It is unfortunate, therefore, that one of his most senior female appointments, Cheryl Gillan the shadow Welsh Secretary, appears to know little about Wales and not to like the country very much.

Gillan - the 53-year-old MP for the Buckinghamshire constituency of Chesham and Amersham - agreed to take part in a trivia test about Wales for a local newspaper.

But after getting the first four questions wrong, she refused to answer any more.

"She did not know how many members the Welsh Assembly had; failed to name Mike Ruddock as the coach of the national rugby team; had never heard of the Welsh soap opera Pobol y Cwm; and was unaware that the Cardiff firm Brains made beer," fumes Wales on Sunday.

She further disgraced herself by refusing to tell the newspaper that she is proud to be Welsh, insisting: "I'm British. I'm quite proud I was born in Wales, I'm proud my dad was born in Scotland and I'm proud I sit in an English seat as well."

According to John Griffiths, a Labour member of the Welsh Assembly, Gillan has form for this sort of thing, having told him in the past that she "managed to get out" of the country.

However, she denies this last allegation, describing the Labour Party as "desperate" for mentioning it.

* Sofia Hayat looks to all the world like a liberated woman. She presents a programme on Zee TV, has appeared in a reality television show, and attracted the paparazzi by turning up at a recent film premiere with her bottom on display.

All this, she tells me, has caused problems with her family.
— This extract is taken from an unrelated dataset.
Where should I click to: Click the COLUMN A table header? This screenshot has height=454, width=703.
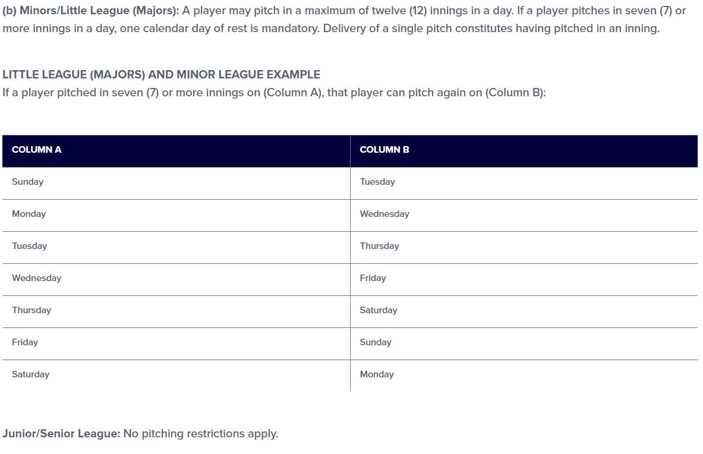176,151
"My mother and I didn't speak for a long time because she didn't approve of what I was doing," she says.

"She's a very strict Muslim woman and, in her mind, singing was for prostitutes and whores and so she didn't approve of my career choice."
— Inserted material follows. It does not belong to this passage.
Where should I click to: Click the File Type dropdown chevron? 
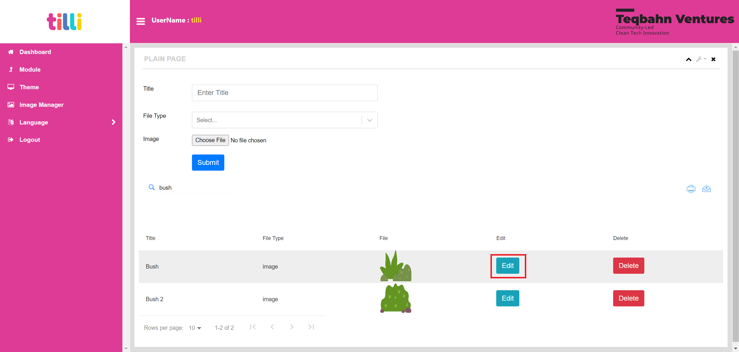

Hayat's mother did turn up to watch her perform for the first time at the Pakistan Earthquake Appeal concert on Tuesday night. But hopes of a full reconciliation may be premature.

"I'm doing the new McDonald's commercial for the egg and bacon bagel next," adds Hayat, left. "It's set in an office with three people - the boss, me and a man who fancies me. He gets into all sorts of trouble. It should be quite funny."

* Pop music's most famous Christian has waded into the topical debate on homosexuality and the Church.

He describes himself as "saddened" by the controversy over gay priests, and adds grist to the mill of those who complain that Christianity is behind the times.

"I am sad because we have to learn to deal with everything," he tells a Sky interviewer.

"Everything has changed. The Church has got to come to terms with the fact that things have changed even since Jesus died. It's only a mere 2,000 years.

"We've got to deal with every aspect of life. There are gay people in this world. Some of them are very talented. Some of them could be great priests."

Sir Cliff goes on to say that he is also sad that so few radio stations will play his music any more.

* It's almost time for seasonal good will from our golden oldie celebrities, but clearly not quite.

Recently, I reported that the birdwatcher Bill Oddie was fed up with people asking him about bird flu "just because it's got the word bird in it". Now the bald Star Trek actor Patrick Stewart says he has a similar grievance.

"Flying the Enterprise for seven years has led people to believe I know all about science, so they come and ask me complicated questions about it, but to be honest, I don't even know how to programme my VHS."

Stewart was speaking at the preview of a new ITV series in which he will star. Called Eleventh Hour, it sees him playing a professor of physics who advises the government, which won't exactly dispel the myth.

* It is no surprise that spirits were high among new MPs after the last general election. But it is a little disturbing nonetheless to discover the degree to which some celebrations must have gone.

For the wives of at least two of their number, Greg Hands, the Tory MP for Hammersmith and David Davies, the Tory member for Monmouth, have babies due on 14 February.

"If you count back nine months, it would take you to just after the general election," points out a smirking lobby observer.

As this column revealed some months ago, David Cameron's wife, Samantha, is expecting her third child at about the same time. Congratulations to all three.